## Consignes
**1)** Dans le texte sur l'exposition de Jean Bedez, relevez toutes les pièces du jeu d'échecs citées à la place des soldats.
**2)** Recopiez le passage du texte sur l'exposition de Jean Bedez qui commence par « L'Art du combat aux » et se poursuit jusqu'à « et des mois. ».

====== Extrait du document

L'Art du combat aux échecs est l'intitulé de l'ouvrage du joueur d'échecs David Bronstein, relatant le tournoi de Zurich de 1953 auquel Jean Bedez (né en 1976) emprunte le titre de sa première exposition personnelle chez Suzanne Tarasieve. Uniquement des dessins. Sa seule arme pour mettre échec et mat la blancheur du papier : le crayon. Rien que des mines et des mines graphites pour des dessins d'une virtuosité totale, absolue, sidérante, le plaisir à l'état pur - le plus grand de 143 sur 272 centimètres de la revisitation de La Cène de Léonardo : Le Cénacle aux visages absents – dessins auxquels il consacre des heures et des heures, des mois et des mois.

Alors surgit un autre cheval, rouge-feu ; celui qui le montait, on lui donna de bannir la paix hors de la terre, et de faire que l’on s’entrégorgeât ; on lui donna une grande épée., 2012. Dessin à la mine de graphite, papier canson 224g/m², 140 x 211 cm. Encadrement bois blanc, plexiglas. 146 x 217 cm encadré. Remerciements galerie Suzanne Tarasieve, Paris

Les échecs, jeu de stratégies entre l'Est et l'Ouest, en des périodes de guerres pudiquement dites froides, moments de combats diplomatiques entre Washington et Moscou, à ''fleurets mouchetés'', qui virent l'Étasunien Bobby Fischer ''battre'' - encore un mot issu de la dialectique militaire comme l'est L'Art du combat à l'intitulé si proche de L'Art de la guerre rédigé dans la Chine des ''Royaumes Combattants'' - le Russe Boris Spassky en 1972 et remporter le titre de champion du monde. C'est ce moment interprété par Jean Bedez en trois séquences, le scenario de cet instant historique où les U.S.A. ravirent à l'U.R.S.S. leur couronne de maître des échecs. Pas de soldat mais des pions, des fous, des tours, des cavaliers, des rois, des reines pour un dialogue muet entre ces deux hommes. L'on ne voit même pas le plateau, cet espace du combat ; l'un des ''adversaires'' est de dos, l'autre de face l'observant par en dessous.

============
====== Données enregistrées

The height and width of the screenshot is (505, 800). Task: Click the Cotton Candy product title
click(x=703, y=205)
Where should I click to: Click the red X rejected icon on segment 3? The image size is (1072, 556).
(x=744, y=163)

============
====== Données enregistrées

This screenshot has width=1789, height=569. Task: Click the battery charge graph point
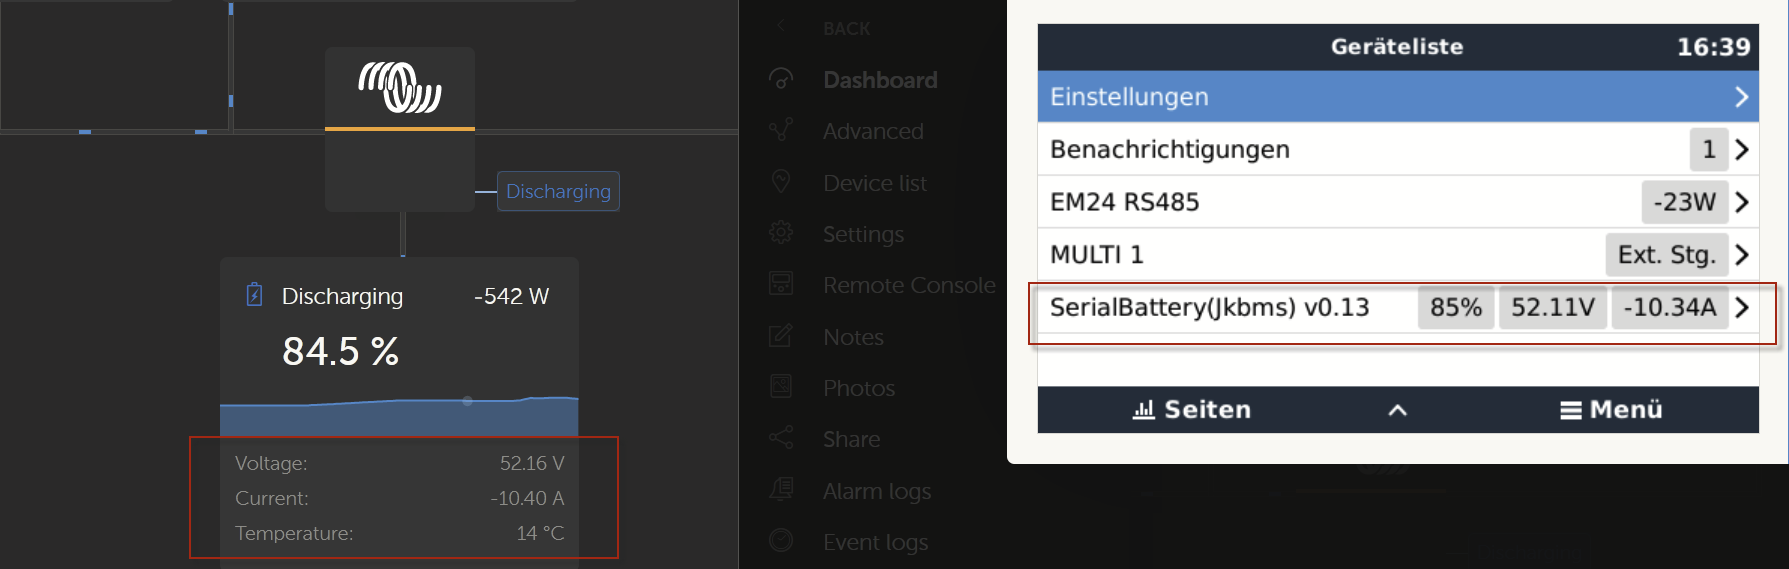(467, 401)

============

## Réponses rédigées
**1)** Les pions, les fous, les tours, les cavaliers, les rois et les reines.

**2)**
L'Art du combat aux échecs est l'intitulé de l'ouvrage du joueur d'échecs David Bronstein, relatant le tournoi de Zurich de 1953 auquel Jean Bedez (né en 1976) emprunte le titre de sa première exposition personnelle chez Suzanne Tarasieve. Uniquement des dessins. Sa seule arme pour mettre échec et mat la blancheur du papier : le crayon. Rien que des mines et des mines graphites pour des dessins d'une virtuosité totale, absolue, sidérante, le plaisir à l'état pur - le plus grand de 143 sur 272 centimètres de la revisitation de La Cène de Léonardo : Le Cénacle aux visages absents – dessins auxquels il consacre des heures et des heures, des mois et des mois.